個人的には,分子細胞生物学をMolecular and Cellular Biology ではなく,Molecular Cell Biologyと考えたいと思っている。つまり、Cell Biology にMolecular という形容詞がついたものである。そもそも,生命現象の多くは細胞レベルでの活性に基盤をおいているわけであるし,さらにその細胞同士の相互作用を取り扱うのも細胞生物学であるとすれば,分子生物学を含めたさまざまな生命科学の扱う現象の多くは,細胞生物学に含まれていいはずである。また,細胞生物学の諸問題を取り扱うのに,分子レベルからの観点を抜きにすることももうほとんどあり得ない。こう考えてみると,分子細胞生物学というのは,実はすごく包括的で先鋭的な学問なのである。

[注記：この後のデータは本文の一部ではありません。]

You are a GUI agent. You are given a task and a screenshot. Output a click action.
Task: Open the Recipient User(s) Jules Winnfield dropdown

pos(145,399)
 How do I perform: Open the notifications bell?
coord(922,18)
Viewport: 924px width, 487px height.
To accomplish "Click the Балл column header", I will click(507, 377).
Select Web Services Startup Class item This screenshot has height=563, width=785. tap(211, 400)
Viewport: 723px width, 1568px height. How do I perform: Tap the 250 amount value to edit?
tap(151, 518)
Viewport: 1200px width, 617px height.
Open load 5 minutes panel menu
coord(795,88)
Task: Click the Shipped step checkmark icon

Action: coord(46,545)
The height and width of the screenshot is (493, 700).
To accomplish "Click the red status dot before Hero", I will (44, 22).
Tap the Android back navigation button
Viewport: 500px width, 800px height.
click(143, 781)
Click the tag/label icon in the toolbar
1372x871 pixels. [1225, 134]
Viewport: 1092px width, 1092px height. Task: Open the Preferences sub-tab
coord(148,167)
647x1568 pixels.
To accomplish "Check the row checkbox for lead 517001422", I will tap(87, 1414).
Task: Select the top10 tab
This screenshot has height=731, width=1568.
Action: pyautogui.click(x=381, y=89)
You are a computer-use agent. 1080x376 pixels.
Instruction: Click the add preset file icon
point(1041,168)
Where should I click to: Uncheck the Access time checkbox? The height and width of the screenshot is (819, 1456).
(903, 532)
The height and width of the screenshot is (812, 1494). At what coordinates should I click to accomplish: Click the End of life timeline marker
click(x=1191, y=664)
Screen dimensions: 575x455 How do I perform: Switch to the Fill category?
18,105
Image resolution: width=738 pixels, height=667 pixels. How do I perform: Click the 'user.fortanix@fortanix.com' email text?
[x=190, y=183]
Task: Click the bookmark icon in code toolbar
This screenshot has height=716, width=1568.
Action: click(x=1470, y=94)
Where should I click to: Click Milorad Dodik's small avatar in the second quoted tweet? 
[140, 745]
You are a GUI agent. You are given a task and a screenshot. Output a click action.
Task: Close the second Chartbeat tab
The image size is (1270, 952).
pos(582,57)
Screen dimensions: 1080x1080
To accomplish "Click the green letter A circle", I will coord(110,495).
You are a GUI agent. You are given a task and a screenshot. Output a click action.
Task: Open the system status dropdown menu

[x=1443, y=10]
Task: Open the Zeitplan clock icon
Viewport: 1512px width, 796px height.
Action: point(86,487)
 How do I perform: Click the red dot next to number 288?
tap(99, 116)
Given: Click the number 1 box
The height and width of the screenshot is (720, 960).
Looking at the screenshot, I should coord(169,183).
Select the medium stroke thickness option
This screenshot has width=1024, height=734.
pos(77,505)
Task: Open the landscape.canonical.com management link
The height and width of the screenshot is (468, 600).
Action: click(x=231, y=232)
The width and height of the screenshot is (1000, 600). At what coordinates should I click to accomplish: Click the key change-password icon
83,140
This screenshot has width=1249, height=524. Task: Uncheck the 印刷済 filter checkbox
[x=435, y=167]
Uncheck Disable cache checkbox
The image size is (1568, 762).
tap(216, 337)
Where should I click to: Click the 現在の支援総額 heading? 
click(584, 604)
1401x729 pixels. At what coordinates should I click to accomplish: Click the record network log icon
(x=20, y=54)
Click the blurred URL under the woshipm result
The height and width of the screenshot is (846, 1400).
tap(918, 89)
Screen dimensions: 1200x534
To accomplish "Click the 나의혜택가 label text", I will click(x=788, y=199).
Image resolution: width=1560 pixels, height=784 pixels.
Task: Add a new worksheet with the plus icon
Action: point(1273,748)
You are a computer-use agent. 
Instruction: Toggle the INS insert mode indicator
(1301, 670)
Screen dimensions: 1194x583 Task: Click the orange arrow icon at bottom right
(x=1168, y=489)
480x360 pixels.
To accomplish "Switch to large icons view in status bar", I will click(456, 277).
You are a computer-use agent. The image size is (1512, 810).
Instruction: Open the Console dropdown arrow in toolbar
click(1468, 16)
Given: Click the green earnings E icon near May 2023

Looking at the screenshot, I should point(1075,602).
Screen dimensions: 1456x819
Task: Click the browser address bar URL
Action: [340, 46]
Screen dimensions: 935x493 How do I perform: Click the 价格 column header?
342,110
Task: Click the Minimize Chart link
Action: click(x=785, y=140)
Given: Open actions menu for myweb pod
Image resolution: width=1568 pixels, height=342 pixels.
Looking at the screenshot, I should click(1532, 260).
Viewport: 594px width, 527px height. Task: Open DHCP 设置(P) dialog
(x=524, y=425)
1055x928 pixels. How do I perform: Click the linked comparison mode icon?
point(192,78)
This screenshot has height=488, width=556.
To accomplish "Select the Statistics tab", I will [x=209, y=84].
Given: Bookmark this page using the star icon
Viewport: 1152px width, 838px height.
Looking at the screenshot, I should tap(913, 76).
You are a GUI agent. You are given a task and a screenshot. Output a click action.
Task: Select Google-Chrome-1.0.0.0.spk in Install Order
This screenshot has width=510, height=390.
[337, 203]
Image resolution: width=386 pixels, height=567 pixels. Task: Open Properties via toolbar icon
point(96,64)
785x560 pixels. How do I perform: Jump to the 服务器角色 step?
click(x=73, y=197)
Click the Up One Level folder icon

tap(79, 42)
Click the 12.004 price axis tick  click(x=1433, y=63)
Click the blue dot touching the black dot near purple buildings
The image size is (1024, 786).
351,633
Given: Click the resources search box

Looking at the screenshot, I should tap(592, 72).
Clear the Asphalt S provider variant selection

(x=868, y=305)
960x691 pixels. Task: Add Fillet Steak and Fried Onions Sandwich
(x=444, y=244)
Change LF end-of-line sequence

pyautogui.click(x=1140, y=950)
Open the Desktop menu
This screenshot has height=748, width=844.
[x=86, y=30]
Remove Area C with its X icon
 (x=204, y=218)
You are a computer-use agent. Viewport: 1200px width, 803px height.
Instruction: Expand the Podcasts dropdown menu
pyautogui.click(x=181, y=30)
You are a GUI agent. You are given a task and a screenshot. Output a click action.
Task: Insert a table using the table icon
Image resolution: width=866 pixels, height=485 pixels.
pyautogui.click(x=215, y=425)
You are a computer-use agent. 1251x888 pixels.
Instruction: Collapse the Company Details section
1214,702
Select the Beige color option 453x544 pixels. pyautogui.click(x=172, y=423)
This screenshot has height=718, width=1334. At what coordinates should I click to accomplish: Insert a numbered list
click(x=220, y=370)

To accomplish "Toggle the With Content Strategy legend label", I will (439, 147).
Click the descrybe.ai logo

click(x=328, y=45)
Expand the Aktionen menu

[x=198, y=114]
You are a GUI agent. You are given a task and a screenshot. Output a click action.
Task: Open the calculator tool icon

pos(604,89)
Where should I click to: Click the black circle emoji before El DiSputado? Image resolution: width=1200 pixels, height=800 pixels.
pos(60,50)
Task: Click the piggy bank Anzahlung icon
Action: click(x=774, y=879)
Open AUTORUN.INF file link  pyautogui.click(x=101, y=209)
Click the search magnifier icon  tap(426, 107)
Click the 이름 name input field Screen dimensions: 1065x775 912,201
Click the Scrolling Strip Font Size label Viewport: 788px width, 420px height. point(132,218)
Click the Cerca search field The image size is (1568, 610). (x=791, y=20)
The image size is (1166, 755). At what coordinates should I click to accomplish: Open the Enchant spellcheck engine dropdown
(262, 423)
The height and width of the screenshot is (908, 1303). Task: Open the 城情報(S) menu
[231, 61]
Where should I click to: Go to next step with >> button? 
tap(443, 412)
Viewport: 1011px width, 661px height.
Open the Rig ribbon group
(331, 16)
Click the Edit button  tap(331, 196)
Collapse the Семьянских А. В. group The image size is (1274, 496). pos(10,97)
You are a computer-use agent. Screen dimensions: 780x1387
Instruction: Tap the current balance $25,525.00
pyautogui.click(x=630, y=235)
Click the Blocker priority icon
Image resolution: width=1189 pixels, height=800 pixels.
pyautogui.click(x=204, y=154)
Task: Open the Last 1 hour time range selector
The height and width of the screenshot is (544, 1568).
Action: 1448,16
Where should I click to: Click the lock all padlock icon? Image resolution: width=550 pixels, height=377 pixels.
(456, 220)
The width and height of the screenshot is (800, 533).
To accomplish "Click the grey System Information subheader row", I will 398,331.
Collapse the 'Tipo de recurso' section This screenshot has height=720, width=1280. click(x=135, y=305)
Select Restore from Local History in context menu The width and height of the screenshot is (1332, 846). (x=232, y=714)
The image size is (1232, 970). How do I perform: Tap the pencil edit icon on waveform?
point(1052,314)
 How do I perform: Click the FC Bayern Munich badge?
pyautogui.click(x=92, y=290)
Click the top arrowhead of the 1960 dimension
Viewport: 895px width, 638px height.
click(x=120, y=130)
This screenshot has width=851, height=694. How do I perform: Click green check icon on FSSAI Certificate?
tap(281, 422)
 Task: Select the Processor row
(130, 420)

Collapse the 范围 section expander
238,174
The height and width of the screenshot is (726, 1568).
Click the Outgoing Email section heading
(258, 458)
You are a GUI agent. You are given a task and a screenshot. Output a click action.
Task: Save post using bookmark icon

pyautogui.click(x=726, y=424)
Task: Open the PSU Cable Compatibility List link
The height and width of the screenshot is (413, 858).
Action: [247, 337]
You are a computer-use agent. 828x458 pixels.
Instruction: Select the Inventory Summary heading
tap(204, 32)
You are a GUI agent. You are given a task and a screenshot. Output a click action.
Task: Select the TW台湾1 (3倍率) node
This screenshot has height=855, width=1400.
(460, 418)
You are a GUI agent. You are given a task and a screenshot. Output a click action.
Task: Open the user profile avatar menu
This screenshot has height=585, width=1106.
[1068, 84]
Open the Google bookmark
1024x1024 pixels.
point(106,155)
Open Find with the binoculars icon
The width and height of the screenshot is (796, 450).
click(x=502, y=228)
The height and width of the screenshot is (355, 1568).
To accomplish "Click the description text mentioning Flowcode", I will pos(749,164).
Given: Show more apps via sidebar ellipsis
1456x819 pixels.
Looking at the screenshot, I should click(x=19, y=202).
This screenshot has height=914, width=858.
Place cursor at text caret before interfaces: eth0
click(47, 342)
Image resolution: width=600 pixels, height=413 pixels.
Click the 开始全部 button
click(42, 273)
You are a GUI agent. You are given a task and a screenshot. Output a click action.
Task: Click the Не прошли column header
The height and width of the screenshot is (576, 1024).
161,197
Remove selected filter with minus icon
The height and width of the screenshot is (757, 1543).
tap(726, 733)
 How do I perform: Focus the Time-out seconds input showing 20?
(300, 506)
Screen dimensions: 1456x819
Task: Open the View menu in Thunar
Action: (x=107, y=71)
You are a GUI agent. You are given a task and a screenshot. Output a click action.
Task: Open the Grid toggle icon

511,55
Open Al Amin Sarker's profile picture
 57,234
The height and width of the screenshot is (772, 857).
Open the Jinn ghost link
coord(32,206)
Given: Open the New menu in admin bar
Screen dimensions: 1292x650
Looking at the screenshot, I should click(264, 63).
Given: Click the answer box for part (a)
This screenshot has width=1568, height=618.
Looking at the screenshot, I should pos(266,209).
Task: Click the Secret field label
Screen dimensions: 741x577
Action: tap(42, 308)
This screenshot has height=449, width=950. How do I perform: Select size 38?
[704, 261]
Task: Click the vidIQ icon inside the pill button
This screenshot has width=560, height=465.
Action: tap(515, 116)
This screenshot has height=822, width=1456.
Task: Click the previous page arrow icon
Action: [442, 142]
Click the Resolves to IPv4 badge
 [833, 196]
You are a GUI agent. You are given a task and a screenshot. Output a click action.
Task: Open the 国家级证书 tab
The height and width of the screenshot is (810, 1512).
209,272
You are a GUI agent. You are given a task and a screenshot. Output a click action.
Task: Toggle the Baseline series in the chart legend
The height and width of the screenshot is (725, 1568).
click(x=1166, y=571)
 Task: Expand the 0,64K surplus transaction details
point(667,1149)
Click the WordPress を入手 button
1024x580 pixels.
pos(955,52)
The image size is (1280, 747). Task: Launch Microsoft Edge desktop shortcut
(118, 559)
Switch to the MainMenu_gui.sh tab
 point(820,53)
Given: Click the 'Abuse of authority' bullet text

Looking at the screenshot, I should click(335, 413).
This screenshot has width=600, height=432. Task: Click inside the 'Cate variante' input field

平成3年度から,時限つきかつ一般Cのみという制限つきではあるが,科研費の分科に「分子細胞生物学」が採用されたのは,もう皆さんご存じの通りである。これは,高橋研連委員長,田代会長を始めとする諸先生方の努力の賜物であり,少しでも多くの研究費を切望する苦手研究者たちにとって大きな朗報であった。しかし,これが分子細胞生物学という名前となったことには,いろいろな意見があるとも聞く。細胞生物学会と分子生物学会の両方の働きかけが統合されてできたものというのが真実であろうが,折衷であったことにあまりこだわらなくてもいいのではないだろうか。時限や研究費枠の制限はぜひとも撤廃をめざすにしても,分子細胞生物学という分科は,せっかくできたのならこれから発展する大きな学際分野として盛り立てていくことを考えてもいいのではないだろうか。
3,4年前に日本の細胞生物学の将来を考えるパネルディスカッションなるものがあって,なかなか楽しく聞かせてもらったのだが,そこで,分子生物学会ともっと協調してやれないか,たとえば合同年会などを考えてはどうかという意見があったような気がする。実際にはいろいろ難しい問題があって,そうすんなりとはいかないのは承知しているが,この新しい科研費枠ができたことを契機に,両学会の接点が広がれば,日本のバイオサイエンス全体の括性を高めることにもつながるのではないだろうか。少なくとも,遺伝子と顕微鏡のどちらにも違和感をもたない研究者が増えていくのは悪いことではない。